Although the Democratic Republic of Congo (DRC) has been polio-free for more than 20 years, it is still considered a polio high-risk country by the World Health Organization. The recent recurring Ebola Virus disease outbreak has shown just how vulnerable the DRC can be to infectious diseases. Dr. Blaise Kalenga is the Chief Medical Officer of the Haut-Katanga region, one of the 26 provinces in DRC. He coordinates and monitors all the AFP surveillance activities conducted within the region including notification, investigation, confirmation, and reporting of cases. Several factors contributed to make AFP surveillance an arduous task in his province and in the country as a whole. One of these factors was the dependence on the traditional surveillance methods which had proved ineffective. In addition, covering DRC’s large land area was very difficult. A large proportion of DRC’s population is scattered across the landmass and some of the population reside in very hard-to-reach localities. Insecurity in several rural areas was also significant, causing massive migration or displacement out of target locations, to safer areas. This weakened the routine vaccination system and hampered the active search for AFP cases or tracking of potential carriers.
Dr. Kalenga and his colleagues often failed to achieve WHO targets in terms of timeliness and completeness of AFP reporting given the challenges above. These two are important for tracking how frequently suspected cases of AFP are reported, and the proportion of reported AFP cases that are investigated or confirmed by surveillance officers—key indicators which Dr. Kalenga needs for optimal planning and programming in his region.
In August 2017, AVADAR debuted in DRC, deploying technology to address the gaps in the traditional, paper-based AFP surveillance system. It decentralized AFP case scouting and made it more inclusive by enlisting more hands from the community, instead of a system limited to identified health workers.
Community-based Informants armed with phones were trained to identify and report suspected AFP cases in the localities where they live. The reports are instantly uploaded onto a server which notifies the surveillance officers via SMS, to conduct further investigations. In a matter of months, AVADAR’s positive effect on AFP surveillance in Haut-Katanga was apparent. Reports of suspected cases increased and a large number now came from previously silent areas. The burden of AFP case finding was no longer solely on the surveillance officers, allowing them more time for investigation. This reduced the turnaround time between reporting and investigation time. An added benefit of the AVADAR program is that the community informants also report cases of other priority vaccine-preventable illnesses and this has strengthened the surveillance system in DRC.
Especially beneficial to Dr. Kalenga is that the AVADAR platform allows him to track the activities of all the informants, investigators, and health workers on the platform and to ensure that everyone is delivering on their mandate. In turn, he is better able to address issues as they arise.

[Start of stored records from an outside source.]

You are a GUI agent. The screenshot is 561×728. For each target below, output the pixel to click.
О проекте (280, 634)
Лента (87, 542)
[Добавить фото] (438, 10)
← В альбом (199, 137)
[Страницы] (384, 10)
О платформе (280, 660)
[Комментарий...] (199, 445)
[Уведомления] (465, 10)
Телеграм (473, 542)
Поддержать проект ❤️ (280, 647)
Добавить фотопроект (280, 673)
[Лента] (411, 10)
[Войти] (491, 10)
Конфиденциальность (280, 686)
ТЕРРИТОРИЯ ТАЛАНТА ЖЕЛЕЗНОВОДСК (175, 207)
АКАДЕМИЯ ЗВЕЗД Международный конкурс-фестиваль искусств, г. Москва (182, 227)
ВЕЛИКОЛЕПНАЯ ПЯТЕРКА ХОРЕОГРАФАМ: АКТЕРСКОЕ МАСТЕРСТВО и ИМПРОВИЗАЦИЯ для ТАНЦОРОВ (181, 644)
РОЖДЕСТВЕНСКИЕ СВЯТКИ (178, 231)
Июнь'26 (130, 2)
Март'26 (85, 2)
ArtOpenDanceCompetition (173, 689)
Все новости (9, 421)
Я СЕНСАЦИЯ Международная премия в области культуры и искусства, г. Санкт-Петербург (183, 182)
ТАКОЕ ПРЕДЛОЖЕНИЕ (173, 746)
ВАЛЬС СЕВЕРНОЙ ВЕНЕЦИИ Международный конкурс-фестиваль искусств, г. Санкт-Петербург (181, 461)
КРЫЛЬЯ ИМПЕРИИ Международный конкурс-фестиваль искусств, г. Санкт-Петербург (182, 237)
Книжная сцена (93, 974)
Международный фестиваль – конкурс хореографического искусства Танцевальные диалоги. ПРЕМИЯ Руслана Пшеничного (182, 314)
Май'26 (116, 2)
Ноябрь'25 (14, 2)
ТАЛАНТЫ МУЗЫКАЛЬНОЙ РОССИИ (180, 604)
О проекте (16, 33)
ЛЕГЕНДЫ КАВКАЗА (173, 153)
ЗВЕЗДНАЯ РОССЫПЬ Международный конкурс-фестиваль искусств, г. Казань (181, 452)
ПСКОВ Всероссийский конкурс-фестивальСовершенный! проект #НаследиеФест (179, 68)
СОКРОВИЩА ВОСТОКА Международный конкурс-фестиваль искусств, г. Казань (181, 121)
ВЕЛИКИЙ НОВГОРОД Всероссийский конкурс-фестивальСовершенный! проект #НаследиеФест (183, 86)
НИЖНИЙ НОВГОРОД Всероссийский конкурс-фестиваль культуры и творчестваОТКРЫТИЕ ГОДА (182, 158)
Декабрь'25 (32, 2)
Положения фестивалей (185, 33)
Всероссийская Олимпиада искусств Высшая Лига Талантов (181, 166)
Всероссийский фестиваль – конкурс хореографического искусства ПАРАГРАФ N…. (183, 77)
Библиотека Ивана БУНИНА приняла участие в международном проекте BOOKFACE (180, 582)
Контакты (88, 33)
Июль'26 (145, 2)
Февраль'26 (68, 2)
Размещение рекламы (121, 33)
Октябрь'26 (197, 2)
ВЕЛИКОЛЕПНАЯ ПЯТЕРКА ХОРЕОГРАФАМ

The DRC has been one of the best-performing countries under the AVADAR project, demonstrating the commitment of its health system to forestall future outbreaks of Polio. In 2018, the DRC AVADAR network averaged a 96% investigation rate in 2018, causing the WHO to sanction an expansion to three new districts in the country last December. With 799 informants, DRC is now the country with the second largest network of informants currently, after Nigeria.